Gwilliams, Fay Lesley (2006). The early fiction of J.G.Farrell as influenced by the writing of Albert Camus, with special reference to L'Étranger. PhD thesis The Open University.

DOI: https://doi.org/10.21954/ou.ro.0000e984

Abstract

The task of this study has been to show how French existentialist writing, in particular the novels and essays of Albert Camus, contributed to the early development of the unique voice of the writer J.G.Farrell, and provided themes, imagery and characterisation which eventually transferred to, and grew within his Empire fiction. By doing this, it also attempts to review the place of the early fiction in Farrell's work, and to draw that and the later novels towards a coherent whole.

The first chapter examines the links established by critics between Farrell and modern French writers, including Camus. Existentialist features found in his work, especially those from Camus' L'Étranger, are identified in Chapter 2. It is argued that, from these, Farrell derived elements central to all his work. Amongst such elements are the siege-metaphor, the pervading tone of comic irony and the figure of the outsider-protagonist.

Chapter 3 examines Farrell's 'outsiders', makes comparisons between these characters and the protagonist in L'Étranger, and shows how the 'outsider' develops in the early novels and is carried forward into the Empire fiction.

Death and disease as metaphors are discussed in Chapter 4, with particular reference to Camus' La Peste and L'Étranger. Some sources in Camus' work are suggested for the symbolical use of dogs in Farrell's novels, and for the doctor-figure featuring importantly in nearly all his work.
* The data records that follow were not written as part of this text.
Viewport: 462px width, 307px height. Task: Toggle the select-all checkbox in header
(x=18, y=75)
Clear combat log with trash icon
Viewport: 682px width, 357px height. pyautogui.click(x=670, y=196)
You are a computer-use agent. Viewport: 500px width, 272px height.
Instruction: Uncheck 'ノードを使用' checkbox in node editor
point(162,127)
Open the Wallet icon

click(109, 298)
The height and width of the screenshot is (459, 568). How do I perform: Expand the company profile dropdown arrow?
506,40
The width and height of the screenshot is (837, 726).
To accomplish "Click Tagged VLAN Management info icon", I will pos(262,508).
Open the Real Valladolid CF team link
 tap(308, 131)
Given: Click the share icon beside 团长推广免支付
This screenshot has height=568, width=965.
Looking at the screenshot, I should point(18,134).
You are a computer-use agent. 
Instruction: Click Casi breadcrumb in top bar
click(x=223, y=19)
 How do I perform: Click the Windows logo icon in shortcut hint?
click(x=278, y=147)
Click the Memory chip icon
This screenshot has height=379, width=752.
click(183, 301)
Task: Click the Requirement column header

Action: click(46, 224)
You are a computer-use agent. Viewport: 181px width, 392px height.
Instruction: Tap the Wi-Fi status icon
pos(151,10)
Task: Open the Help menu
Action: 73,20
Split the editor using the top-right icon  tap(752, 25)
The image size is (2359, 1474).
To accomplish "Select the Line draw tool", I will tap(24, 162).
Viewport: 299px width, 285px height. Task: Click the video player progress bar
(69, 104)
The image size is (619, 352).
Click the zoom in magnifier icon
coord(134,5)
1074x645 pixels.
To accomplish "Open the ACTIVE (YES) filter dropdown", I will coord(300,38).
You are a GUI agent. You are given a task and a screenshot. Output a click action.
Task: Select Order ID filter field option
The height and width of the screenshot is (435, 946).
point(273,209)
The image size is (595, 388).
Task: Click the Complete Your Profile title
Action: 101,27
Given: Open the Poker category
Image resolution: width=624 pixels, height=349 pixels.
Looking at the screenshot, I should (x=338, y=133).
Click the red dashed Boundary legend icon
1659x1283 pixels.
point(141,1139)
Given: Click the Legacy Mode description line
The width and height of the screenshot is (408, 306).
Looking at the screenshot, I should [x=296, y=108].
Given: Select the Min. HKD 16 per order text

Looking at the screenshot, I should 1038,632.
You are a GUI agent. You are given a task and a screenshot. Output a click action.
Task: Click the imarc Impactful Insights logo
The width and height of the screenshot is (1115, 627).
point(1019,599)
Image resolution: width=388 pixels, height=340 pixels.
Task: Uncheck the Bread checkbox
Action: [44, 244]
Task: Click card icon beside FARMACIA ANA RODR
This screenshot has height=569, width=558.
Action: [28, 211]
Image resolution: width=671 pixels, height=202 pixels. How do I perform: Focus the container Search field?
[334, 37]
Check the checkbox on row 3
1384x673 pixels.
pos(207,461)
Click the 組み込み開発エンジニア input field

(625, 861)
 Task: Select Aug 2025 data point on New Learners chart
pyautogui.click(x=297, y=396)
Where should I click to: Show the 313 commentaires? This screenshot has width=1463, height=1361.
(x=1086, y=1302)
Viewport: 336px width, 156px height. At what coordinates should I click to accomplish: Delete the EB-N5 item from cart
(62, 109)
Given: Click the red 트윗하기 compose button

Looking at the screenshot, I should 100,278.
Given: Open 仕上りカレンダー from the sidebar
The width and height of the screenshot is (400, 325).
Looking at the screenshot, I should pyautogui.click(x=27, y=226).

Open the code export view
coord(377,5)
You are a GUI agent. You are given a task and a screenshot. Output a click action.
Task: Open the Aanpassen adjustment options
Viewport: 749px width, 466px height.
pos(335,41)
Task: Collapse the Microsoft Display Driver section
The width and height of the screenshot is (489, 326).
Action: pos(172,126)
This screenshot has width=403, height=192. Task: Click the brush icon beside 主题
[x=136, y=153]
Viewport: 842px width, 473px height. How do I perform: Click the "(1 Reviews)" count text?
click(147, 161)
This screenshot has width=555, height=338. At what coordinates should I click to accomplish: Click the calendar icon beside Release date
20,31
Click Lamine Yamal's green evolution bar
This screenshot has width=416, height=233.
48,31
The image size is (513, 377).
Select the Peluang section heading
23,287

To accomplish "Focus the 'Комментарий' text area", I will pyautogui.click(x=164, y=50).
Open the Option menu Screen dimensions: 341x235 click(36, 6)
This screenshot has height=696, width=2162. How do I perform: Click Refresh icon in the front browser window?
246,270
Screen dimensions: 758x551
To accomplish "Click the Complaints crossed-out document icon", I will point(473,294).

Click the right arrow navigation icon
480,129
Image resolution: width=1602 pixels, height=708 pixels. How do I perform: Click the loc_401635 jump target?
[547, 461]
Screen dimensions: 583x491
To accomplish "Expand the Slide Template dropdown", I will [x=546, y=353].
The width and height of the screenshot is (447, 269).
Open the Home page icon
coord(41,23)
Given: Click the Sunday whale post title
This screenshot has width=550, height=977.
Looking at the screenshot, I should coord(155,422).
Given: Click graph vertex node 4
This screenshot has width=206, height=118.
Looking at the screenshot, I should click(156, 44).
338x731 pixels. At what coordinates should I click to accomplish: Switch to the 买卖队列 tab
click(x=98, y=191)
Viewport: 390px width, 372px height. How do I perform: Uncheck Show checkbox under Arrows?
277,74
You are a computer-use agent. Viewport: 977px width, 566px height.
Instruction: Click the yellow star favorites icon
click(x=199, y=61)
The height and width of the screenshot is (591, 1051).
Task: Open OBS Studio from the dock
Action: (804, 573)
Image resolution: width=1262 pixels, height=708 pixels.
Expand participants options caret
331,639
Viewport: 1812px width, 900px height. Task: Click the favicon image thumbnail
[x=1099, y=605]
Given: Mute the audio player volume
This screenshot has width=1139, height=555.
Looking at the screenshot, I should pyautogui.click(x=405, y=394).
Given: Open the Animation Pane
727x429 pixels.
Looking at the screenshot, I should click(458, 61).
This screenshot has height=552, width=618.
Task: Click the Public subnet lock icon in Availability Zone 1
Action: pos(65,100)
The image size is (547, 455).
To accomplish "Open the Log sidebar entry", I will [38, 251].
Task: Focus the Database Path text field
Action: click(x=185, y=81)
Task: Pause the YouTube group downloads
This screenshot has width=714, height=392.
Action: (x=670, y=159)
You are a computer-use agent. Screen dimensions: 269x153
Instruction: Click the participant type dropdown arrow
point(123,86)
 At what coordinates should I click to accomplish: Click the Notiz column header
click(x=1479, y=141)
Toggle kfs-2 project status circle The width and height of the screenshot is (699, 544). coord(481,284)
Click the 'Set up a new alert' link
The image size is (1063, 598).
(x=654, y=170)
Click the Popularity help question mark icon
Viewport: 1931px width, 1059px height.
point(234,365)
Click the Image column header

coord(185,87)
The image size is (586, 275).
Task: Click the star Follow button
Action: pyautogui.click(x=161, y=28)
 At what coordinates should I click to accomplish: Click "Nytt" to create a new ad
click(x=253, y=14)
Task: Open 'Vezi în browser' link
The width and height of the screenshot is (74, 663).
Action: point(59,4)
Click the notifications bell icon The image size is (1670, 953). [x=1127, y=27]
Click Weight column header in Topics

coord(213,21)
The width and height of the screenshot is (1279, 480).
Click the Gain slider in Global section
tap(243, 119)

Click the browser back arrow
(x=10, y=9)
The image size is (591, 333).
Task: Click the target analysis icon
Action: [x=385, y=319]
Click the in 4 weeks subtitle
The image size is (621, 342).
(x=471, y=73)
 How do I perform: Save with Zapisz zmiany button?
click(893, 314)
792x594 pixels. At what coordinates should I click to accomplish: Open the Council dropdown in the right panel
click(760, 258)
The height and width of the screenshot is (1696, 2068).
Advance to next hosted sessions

A specific type of death is dealt with in Chapter 5, where the central murder episode in L'Étranger, and its connection with both Farrell's life and his preoccupation with kinds of death on beaches, is explored.

In conclusion, this study argues that Farrell's early fiction and Camusian existentialist writing are very close, that concerns from both sources form a significant part of his Empire novels, and that a consideration of Camus' influence is a key to viewing Farrell's work as a single, developing entity rather than as two separate units.